Man with shoulder pain

Understanding Common Shoulder Pain

In Injury Prevention, Injury Recovery, Joint Pain, Physical Therapy, Sports Injuries by Advance TherapyLeave a Comment

by Peter Culp
Subacromial impingement syndrome (SAIS) refers to the inflammation and irritation of the rotator cuff tendons as they pass through the subacromial space, resulting in pain, weakness, and reduced range of motion within the shoulder. It is common and something that physical and occupational therapy have successfully treated for a very long time. The thought is that the space in the shoulder just underneath the acromion (the lateral and superior aspect of the scapula) is too small and therefore the tendons of the rotator cuff get “impinged” when a person begins to lift their arm up overhead. Because the space in this area of the shoulder is too small, it results in damage to the rotator cuff tendons due to the extra pressure coupled with the limited space.
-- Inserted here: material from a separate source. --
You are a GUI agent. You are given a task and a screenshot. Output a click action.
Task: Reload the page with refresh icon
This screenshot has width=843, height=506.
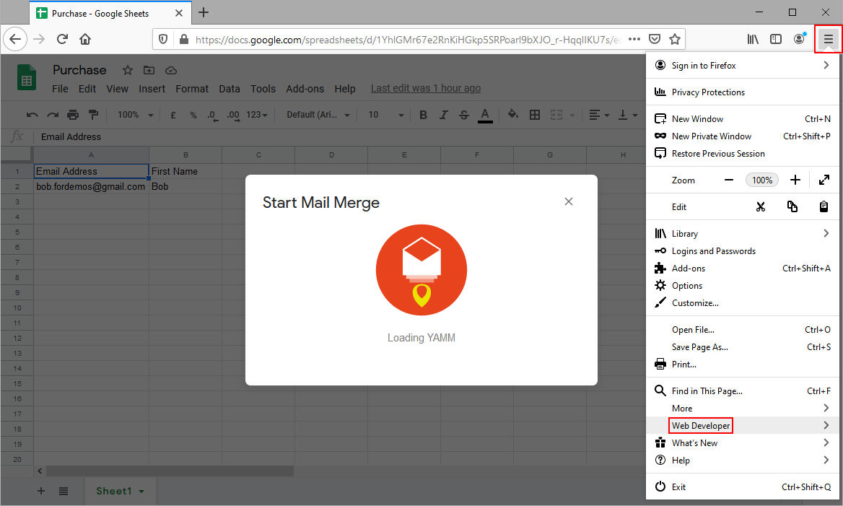pyautogui.click(x=62, y=39)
With that background information, it is interesting to see that recent studies have shown that the size of the space is not actually different in those with or without shoulder pain. One study even found that those who presented with a bigger subacromial space had larger and stronger rotator cuff muscles and tendons.
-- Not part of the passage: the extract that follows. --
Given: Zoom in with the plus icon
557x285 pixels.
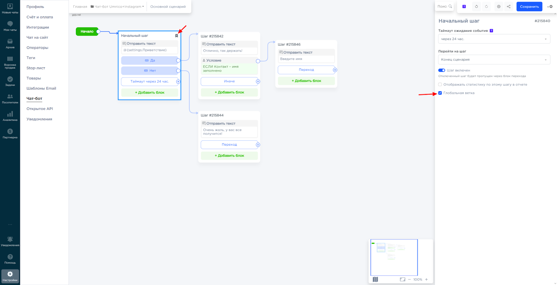Looking at the screenshot, I should pyautogui.click(x=426, y=279).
The idea behind the treatment of shoulder impingement has been focused on increasing the space in the shoulder. However, increasing the size of your subacromial space has no correlation with shoulder pain or function. Subacromial space is most likely the result of conditioned and strong rotator cuff musculature.

In many shoulder impairments, rotator cuff weakness is the culprit behind the dysfunction. It is crucial not to underestimate the importance of these four shoulder muscles! These shoulder muscles include the Supraspinatus, Infraspinatus, Teres Minor, and Subscapularis. These are responsible for the internal and external rotation of the shoulder. The stronger these muscles are, the larger the subacromial space will be. This will help reduce the likelihood of injury and loss of function in shoulders.

Takeaway

So moving forward in your daily workout regimen, do not forget to give some love to your external and internal rotators.